Imagem Ilustrativa. De acordo com a PF, as negociações das crueldades envolvendo crianças na Deep Web são feitas com Bitcoins (Foto: Adobe Stock)
Foto: Adobe Stock Imagem Ilustrativa. De acordo com a PF, as negociações das crueldades envolvendo crianças na Deep Web são feitas com Bitcoins

 Ao todo, três crianças violentadas no Daisy’s Destruction foram identificadas. Uma delas viria a ser morta enforcada por Scully, que, antes, havia mandado a vítima cavar a própria cova, mostrou o 60 Minutes Australia.

Scully foi preso pela polícia filipina em 2015. Em 2018, ele foi condenado à prisão perpétua. As investigações, realizadas com cooperação internacional, apontaram que o australiano pedia que suas cúmplices abordassem pessoas em situação de vulnerabilidade para que estas entregassem suas crianças. A promessa era de que as meninas seriam criadas e educadas por Sculy.

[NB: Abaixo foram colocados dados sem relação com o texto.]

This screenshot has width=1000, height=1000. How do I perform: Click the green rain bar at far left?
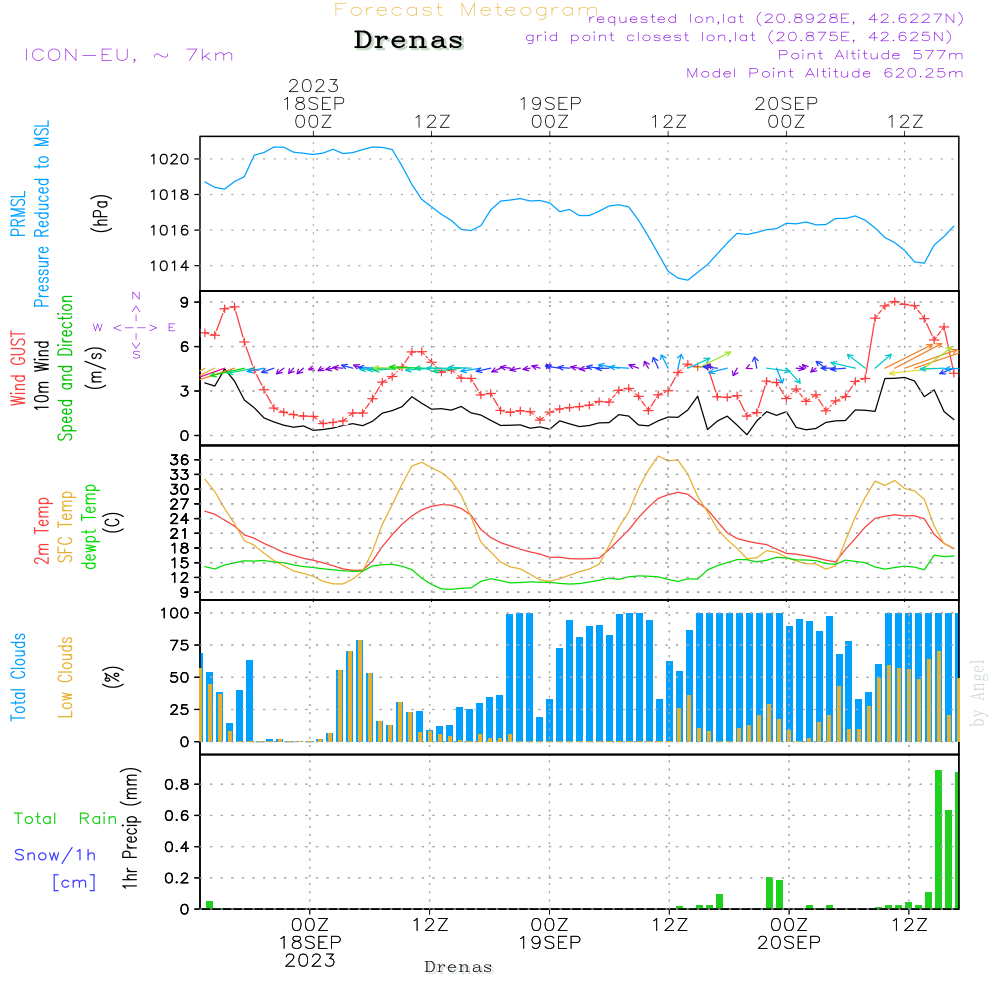[210, 904]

Um brasileiro, o médico mineiro Haniel Caetano de Oliveira, foi identificado como uma das pessoas que pagou para ver o Daisy’s Destruction. De acordo com a PF, ele ainda teria orientado o australiano sobre medicações a serem usadas para dopar as vítimas. Em 2016, Haniel foi condenado a 20 anos de prisão.

Graham, por sua vez, foi preso em 2014 e sentenciado a 15 anos de prisão. O Hurt2theCore foi derrubado, mas, em seu lugar, surgiram outros espaços virtuais em que criminosos do mundo inteiro compartilham o sofrimento documentado de suas vítimas.

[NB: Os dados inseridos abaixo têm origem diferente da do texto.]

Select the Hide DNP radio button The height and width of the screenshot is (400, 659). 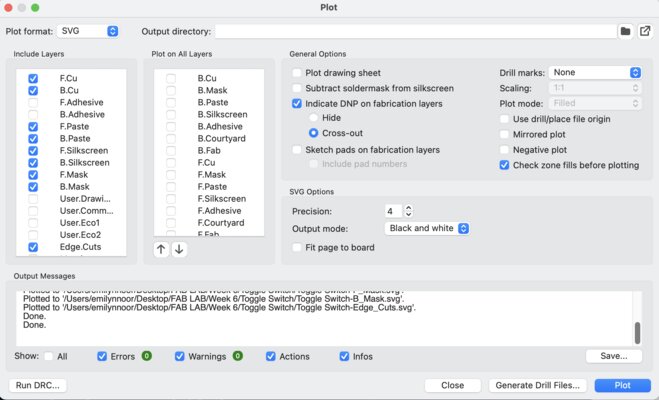(313, 118)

Já no Brasil, Igor aguarda julgamento. Tanto a PF, quanto o MPF não concederam entrevistas solicitadas por O POVO com o intuito de saber, entre outros, se outros suspeitos de integrar o Hurtland e o Yomi-no-Kuni foram presos.

A PF afirmou não se manifestar sobre investigações em andamento e o MPF disse que não poderia repassar informações devido ao segredo de justiça. Já a Defensoria Pública da União, que representa Igor, não comenta casos sigilosos.